Another part of the problem for Duke was foul trouble. Washington was partially able to launch its comeback on the strength of its ball pressure, which feasted on a depleted Duke backcourt. Rivers and Seth Curry, Duke’s top two scorers and two of the team’s three regulars capable of running the offense, both fouled out. Tyler Thornton, who started at the point, picked up four fouls of his own.
“You try to be the best defender you can, but trying to be aggressive on the ball sometimes you get in foul trouble,” Curry said. “I need to make smarter plays so I can be there when my team needs me at the end of the game.”

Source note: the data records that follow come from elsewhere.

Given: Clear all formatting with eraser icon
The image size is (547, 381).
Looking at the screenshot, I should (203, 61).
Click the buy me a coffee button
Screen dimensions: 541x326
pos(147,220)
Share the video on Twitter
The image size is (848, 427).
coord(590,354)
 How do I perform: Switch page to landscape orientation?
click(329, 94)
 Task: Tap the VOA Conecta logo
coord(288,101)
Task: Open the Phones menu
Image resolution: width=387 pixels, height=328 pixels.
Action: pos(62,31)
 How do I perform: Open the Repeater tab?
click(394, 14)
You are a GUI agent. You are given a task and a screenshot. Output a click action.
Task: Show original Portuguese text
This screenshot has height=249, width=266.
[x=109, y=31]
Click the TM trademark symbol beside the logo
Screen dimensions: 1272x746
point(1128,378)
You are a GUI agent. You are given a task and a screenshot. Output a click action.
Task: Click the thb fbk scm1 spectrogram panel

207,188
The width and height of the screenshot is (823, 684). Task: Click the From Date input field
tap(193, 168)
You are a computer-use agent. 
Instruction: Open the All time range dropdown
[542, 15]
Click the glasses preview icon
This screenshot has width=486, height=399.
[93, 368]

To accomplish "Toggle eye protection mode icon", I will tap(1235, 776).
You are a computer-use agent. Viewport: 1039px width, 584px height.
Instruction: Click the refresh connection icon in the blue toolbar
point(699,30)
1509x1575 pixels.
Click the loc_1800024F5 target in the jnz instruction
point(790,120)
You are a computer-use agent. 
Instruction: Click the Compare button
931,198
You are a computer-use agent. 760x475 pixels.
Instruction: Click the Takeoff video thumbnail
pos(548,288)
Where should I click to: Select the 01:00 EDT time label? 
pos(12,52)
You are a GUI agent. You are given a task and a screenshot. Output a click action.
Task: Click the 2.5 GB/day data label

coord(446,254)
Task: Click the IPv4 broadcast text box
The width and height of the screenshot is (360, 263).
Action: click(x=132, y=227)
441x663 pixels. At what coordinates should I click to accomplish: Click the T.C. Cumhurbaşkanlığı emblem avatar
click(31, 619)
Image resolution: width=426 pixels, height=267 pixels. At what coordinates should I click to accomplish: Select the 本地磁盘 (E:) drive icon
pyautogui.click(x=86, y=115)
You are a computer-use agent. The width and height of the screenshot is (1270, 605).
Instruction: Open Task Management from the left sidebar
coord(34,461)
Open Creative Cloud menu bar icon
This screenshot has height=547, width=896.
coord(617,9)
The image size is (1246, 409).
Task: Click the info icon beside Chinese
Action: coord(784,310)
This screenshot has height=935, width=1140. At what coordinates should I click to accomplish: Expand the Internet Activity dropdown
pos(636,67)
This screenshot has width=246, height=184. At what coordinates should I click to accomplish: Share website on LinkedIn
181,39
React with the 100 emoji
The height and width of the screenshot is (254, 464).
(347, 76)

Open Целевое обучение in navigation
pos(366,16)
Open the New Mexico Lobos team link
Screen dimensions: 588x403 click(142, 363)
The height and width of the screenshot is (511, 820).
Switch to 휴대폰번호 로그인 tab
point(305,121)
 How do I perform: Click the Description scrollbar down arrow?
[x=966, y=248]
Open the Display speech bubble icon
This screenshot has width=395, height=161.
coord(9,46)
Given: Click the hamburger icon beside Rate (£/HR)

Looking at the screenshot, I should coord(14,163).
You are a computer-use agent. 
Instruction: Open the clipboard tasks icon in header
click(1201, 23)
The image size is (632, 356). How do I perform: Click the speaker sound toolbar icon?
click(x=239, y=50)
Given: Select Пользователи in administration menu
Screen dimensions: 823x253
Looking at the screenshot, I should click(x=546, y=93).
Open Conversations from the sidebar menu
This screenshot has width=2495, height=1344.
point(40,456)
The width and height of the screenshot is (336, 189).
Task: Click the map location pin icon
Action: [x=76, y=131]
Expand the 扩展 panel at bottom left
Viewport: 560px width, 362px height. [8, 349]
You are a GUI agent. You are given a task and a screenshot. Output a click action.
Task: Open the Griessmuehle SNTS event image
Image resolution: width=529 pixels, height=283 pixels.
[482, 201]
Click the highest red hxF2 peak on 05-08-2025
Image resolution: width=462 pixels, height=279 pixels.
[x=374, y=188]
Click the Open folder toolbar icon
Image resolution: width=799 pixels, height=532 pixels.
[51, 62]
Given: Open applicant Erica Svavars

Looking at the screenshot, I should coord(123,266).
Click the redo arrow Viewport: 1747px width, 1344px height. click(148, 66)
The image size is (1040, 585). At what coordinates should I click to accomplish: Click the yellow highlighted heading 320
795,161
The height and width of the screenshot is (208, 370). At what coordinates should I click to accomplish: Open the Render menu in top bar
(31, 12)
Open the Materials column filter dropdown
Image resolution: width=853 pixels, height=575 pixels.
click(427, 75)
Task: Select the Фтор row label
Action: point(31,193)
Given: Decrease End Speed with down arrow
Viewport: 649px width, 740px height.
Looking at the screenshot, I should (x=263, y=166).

But more than rebounding, free throw shooting or foul trouble, it was complacency that plagued the Blue Devils.
“Suddenly in the second half we’re like, ‘we have the lead, let’s calm down and slow it down and waste time,’” Rivers said. “If we had been in attack mode we wouldn’t have turned the ball over and we would’ve scored more and the lead would’ve kept up.”
Still, some radical lineup moves by head coach Mike Krzyzewski helped the Blue Devils eke out a victory.
Freshman point guard Quinn Cook, who saw the court for only one minute until the very end of the game, was forced in off the bench as Curry and Rivers watched helplessly from the sidelines.
“I wasn’t nervous. I was just cold,” Cook said. “Keeping yourself hot on the bench is kind of hard, and when they called me in I just wanted to not turn the ball over.”
Krzyzewski also turned to Ryan Kelly, who after leaving the floor earlier in the half with an ankle injury, returned in the final minutes despite a noticeable limp, to give the Blue Devils a better free throw shooter in the game.
Despite his team’s failure to stay aggressive until the end, Krzyzewski was still pleased with the overall result.
“The fact that we did that at the end and still won doesn’t negate the really good performance that we had,” Krzyzewski said. “This was a heck of a win for us.”